Emmanuel Macron als Sonnenkönig

Was viele Franzosen zudem auf die Barrikaden treibt, ist die scheinbare Rücksichtslosigkeit, mit der die Regierung die Reform umsetzen will. Präsident Macron wird auf Bildern im Protestzug immer wieder als Sonnenkönig dargestellt, der nach Gutdünken über seine Untertanen verfügt. Aus diesem Grund gelingt es den Gewerkschaften immer wieder, die Franzosen zu mobilisieren. Der Vorsitzende des Gewerkschaftsbundes CGT, Philippe Martinez, warf der Regierung am Donnerstag eine „provokante Haltung“ vor. Die CGT und mehrere andere Gewerkschaften fordern einen vollständigen Rückzug der Reformpläne.

Gleichzeitig versucht die Regierung mit ihren Zugeständnissen die moderateren Vertreter der Arbeitnehmervertretungen auf ihre Seite zu ziehen. So sagt Laurent Berger, Chef des größten Gewerkschaftsbundes CFDT, dass man noch „weit entfernt von einer Einigung“ sei. Er sieht aber ein „Zeichen der Öffnung“ aufseiten der Politik.

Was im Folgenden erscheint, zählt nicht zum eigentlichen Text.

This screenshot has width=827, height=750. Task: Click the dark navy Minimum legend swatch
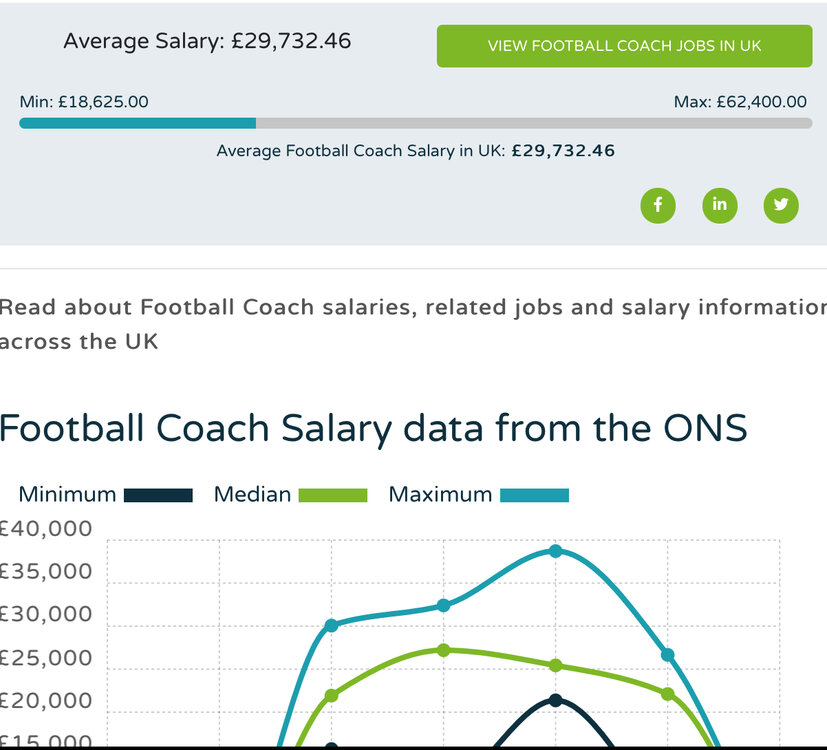[158, 495]
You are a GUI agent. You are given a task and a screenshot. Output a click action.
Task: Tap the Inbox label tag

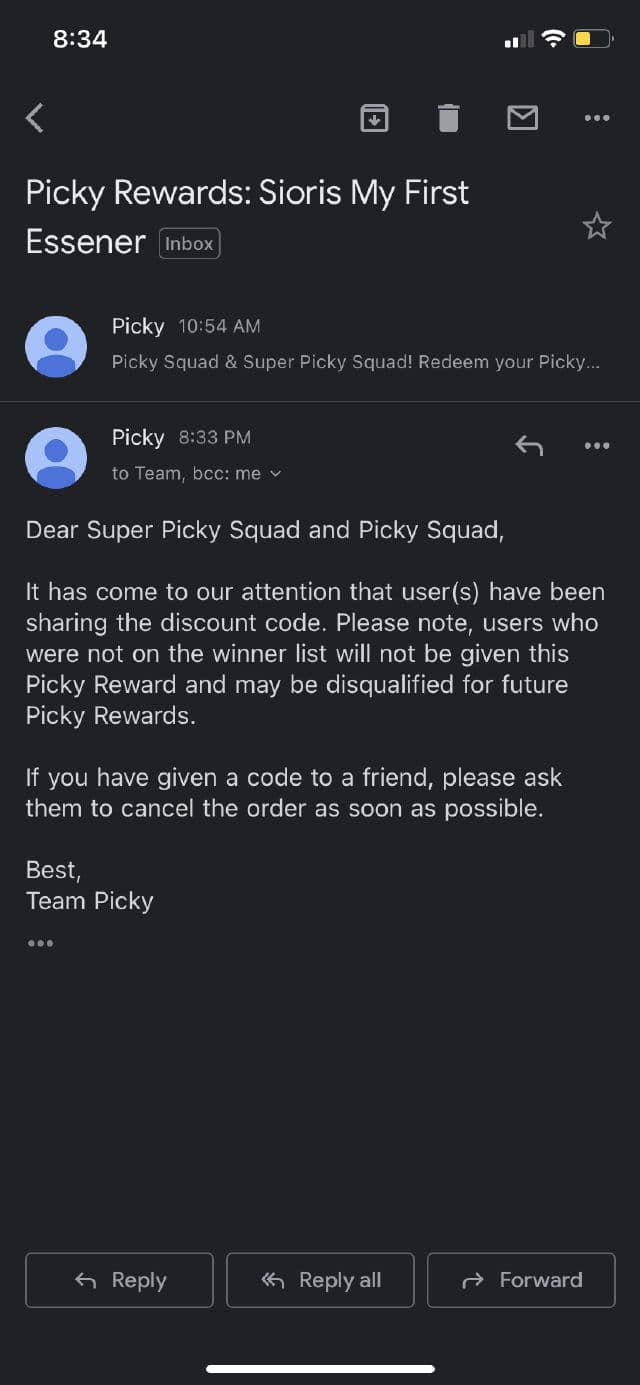189,244
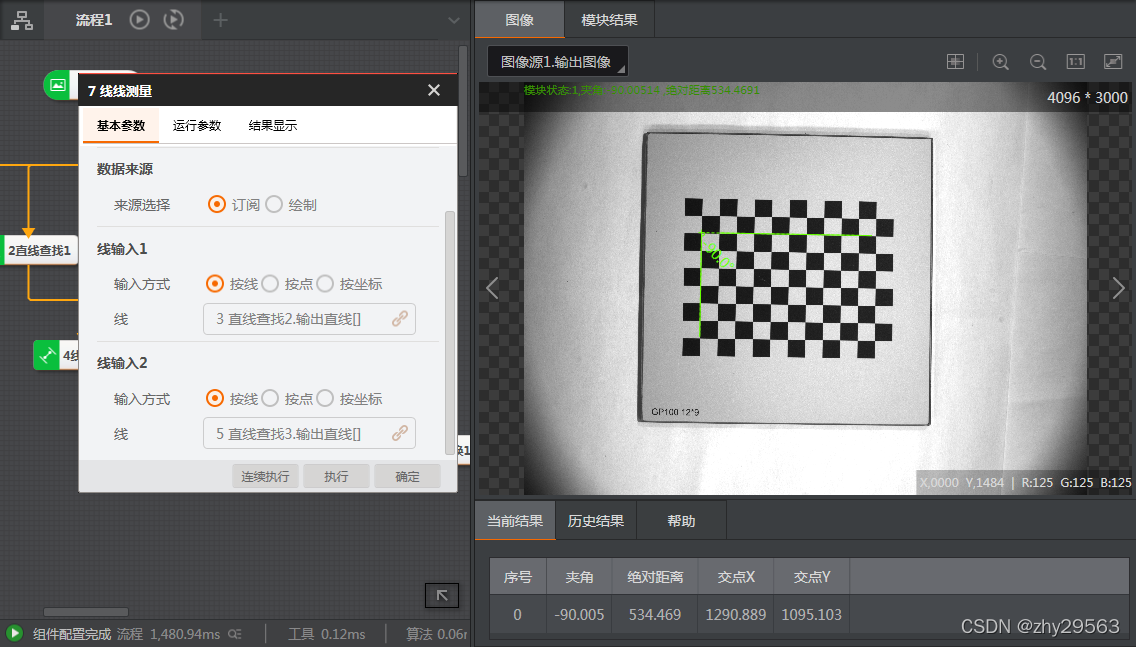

Viele der Protestierenden am Donnerstag in Paris befürchten mit zunehmender Protestdauer eine Spaltung der Gewerkschaften, die von der Regierung gezielt vorangetrieben werde. Trotz der massiven Proteste im ganzen Land ist will das Kabinett am 24. Januar über die Rentenpläne abstimmen, die Nationalversammlung soll ab dem 17. Februar über die Reform beraten und vielleicht schon im März darüber beschließen.